Pero el Salmo 50 nos recuerda que la parte herida es exactamente Dios. La sensibilidad del salmista se despierta por el sufrimiento de Dios. Él es el primer ofendido y ultrajado. Y si alguien piensa que no podemos herir a Dios, que recuerde cómo el Dios cristiano, el Dios de Jesucristo, por la Encarnación, se ha dejado herir en la humanidad concreta maltrecha. Primero en su humanidad, la de su Hijo, después en la humanidad de cualquiera que sufre. Más aún. La sensibilidad espiritual sana y profunda se despierta y se alimenta de un hecho decisivo: nuestro Dios asumió la humanidad para amarnos "humanamente", y el resultado ha sido que precisamente en esta humanidad ha sido ofendido, herido, maltratado y asesinado por nosotros.
El dolor más profundo sobreviene cuando la mirada de San Pedro, hasta entonces inquieto, pero convencido de que todo lo hace bien, se cruza con la mirada humana de Jesús maltratado y ultrajado (Lc 22,61). Entonces el fondo del pecado se descubre como una traición: los ojos que no cesaban de amar encuentran los ojos ariscos, que no son capaces de sostener la mirada sin avergonzarse y llorar.
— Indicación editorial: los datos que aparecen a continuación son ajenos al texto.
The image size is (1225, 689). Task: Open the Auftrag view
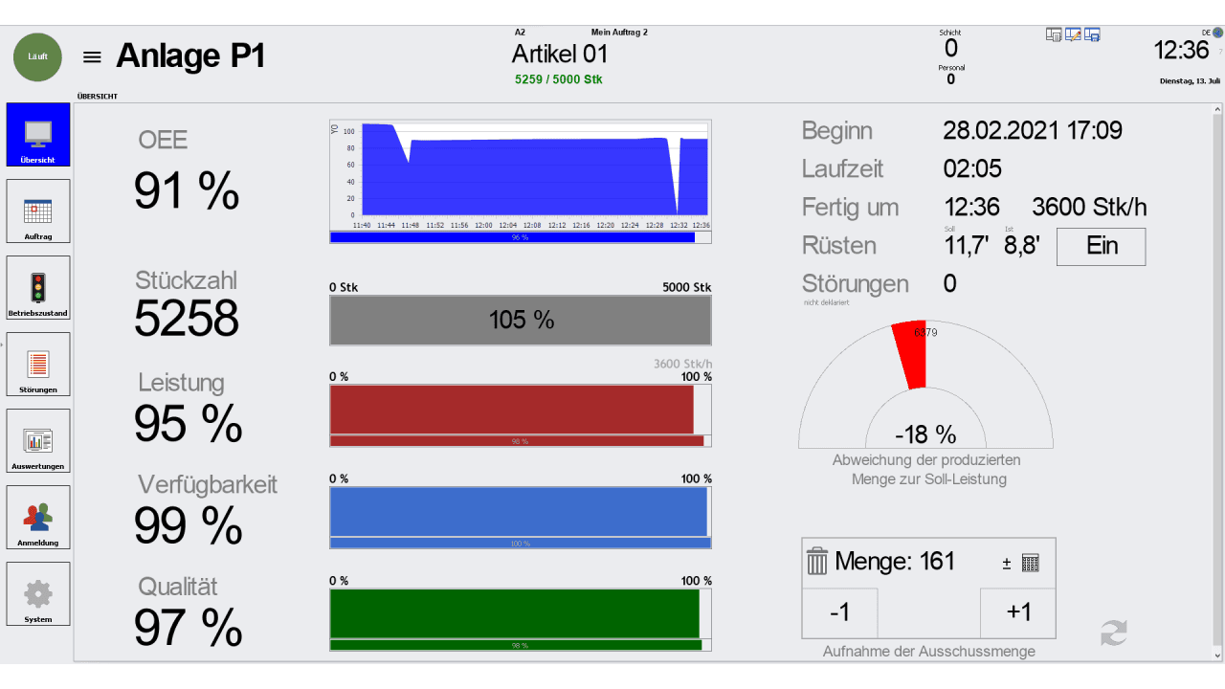coord(38,211)
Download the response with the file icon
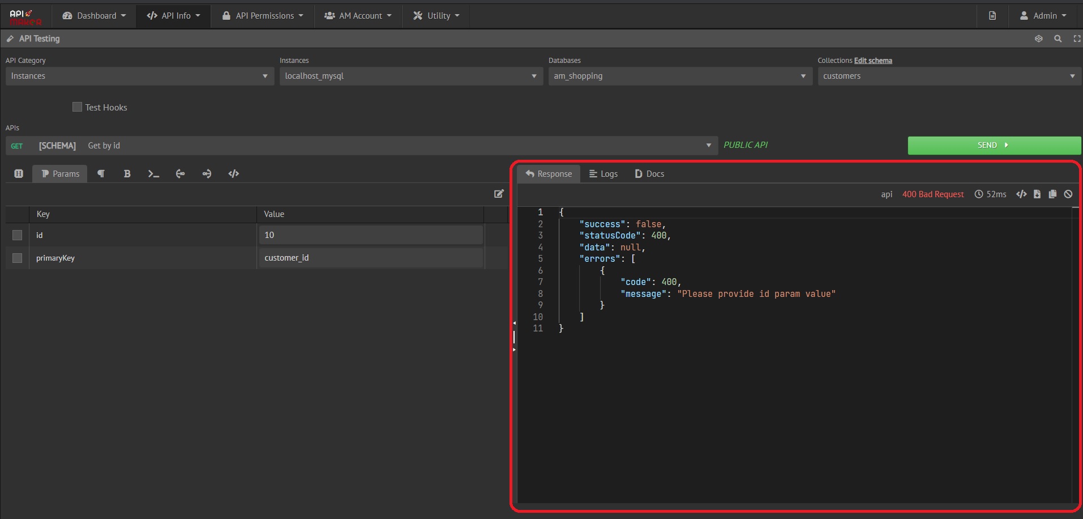 click(1037, 194)
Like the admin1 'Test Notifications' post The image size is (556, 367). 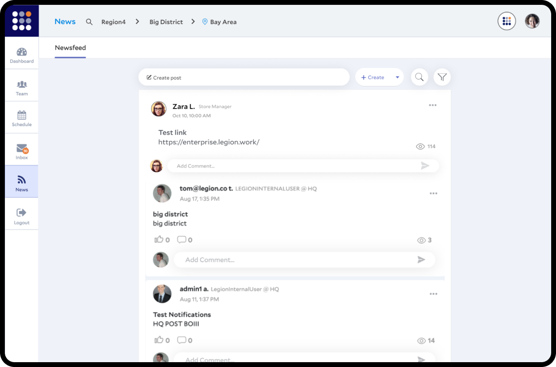pos(159,340)
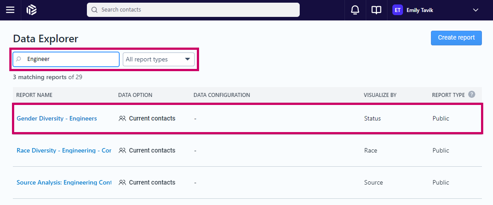Open the hamburger navigation menu
493x205 pixels.
[x=10, y=10]
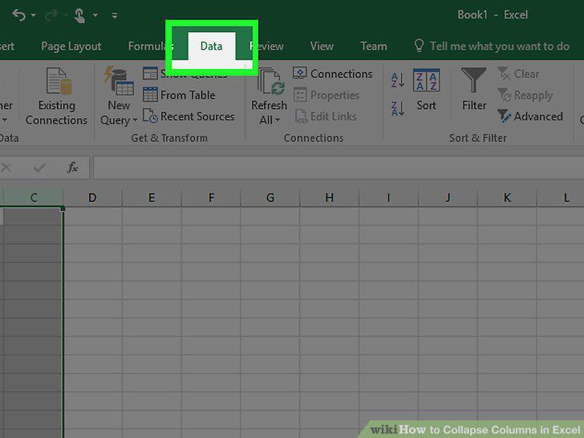Sort ascending with the A to Z icon
Image resolution: width=584 pixels, height=438 pixels.
click(x=398, y=80)
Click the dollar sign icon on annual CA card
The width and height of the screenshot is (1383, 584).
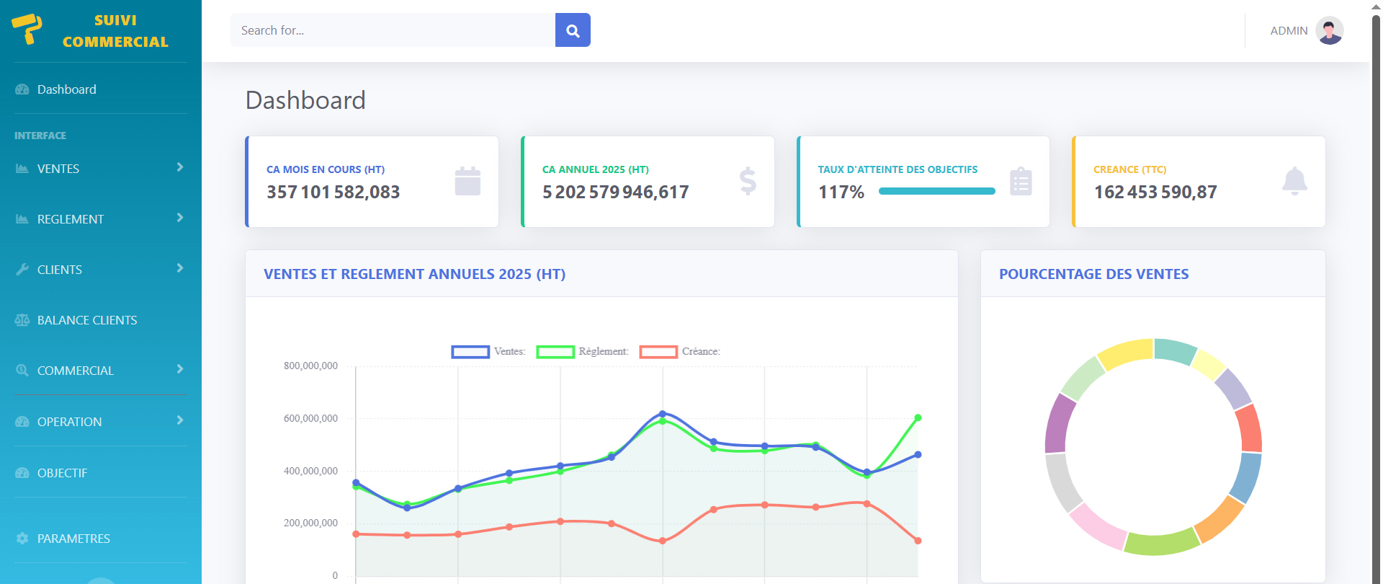(748, 181)
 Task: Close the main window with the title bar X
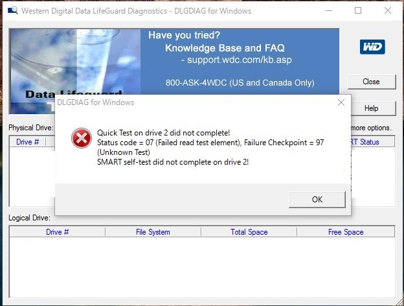[388, 10]
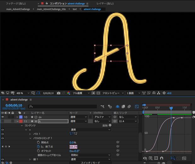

Pero las lágrimas nunca son, para el cristiano, el punto final. Al contrario, sólo significan el paso a la plegaria humilde y esperanzada, que pide perdón. Una plegaria, que no dice inmediatamente, "corregiré mi conducta", "lo haré bien"..., sino que tiene el tono de la petición de un enfermo, cuando se siente incapaz de curarse a sí mismo y confía en la habilidad del médico. ¡Tantas veces hemos intentado superar nuestros defectos y hemos fracasado...! Tal vez nos olvidemos de pedirlo al médico supremo.
"Rocíame con el hisopo: quedaré limpio; lávame: quedaré más blanco que la nieve. Hazme oír el gozo y la alegría, que se alegren los huesos quebrantados. Aparta de mi pecado tu vista, borra en mi toda culpa." (vv. 7-9)
He aquí una paradoja admirable, que a los Santos Padres les gustaba recordar. Como decían San Atanasio, San Cirilo de Alejandría y otros, la medicina que limpia es la sangre de Cristo, como la sangre del cordero sacrificado, que Moisés aspergía sobre el pueblo... La medicina que nos limpia y nos cura es la misma sangre de Cristo, que brota de las heridas provocadas por nuestros pecados. No nos cura la herida o la sangre, sino el amor que Cristo ha puesto en ellas. Y así oramos: haznos pasar del rojo sanador de la sangre, al blanco puro y limpio de la nieve, hasta los cantos y gritos de fiesta. La alegría siempre en el horizonte.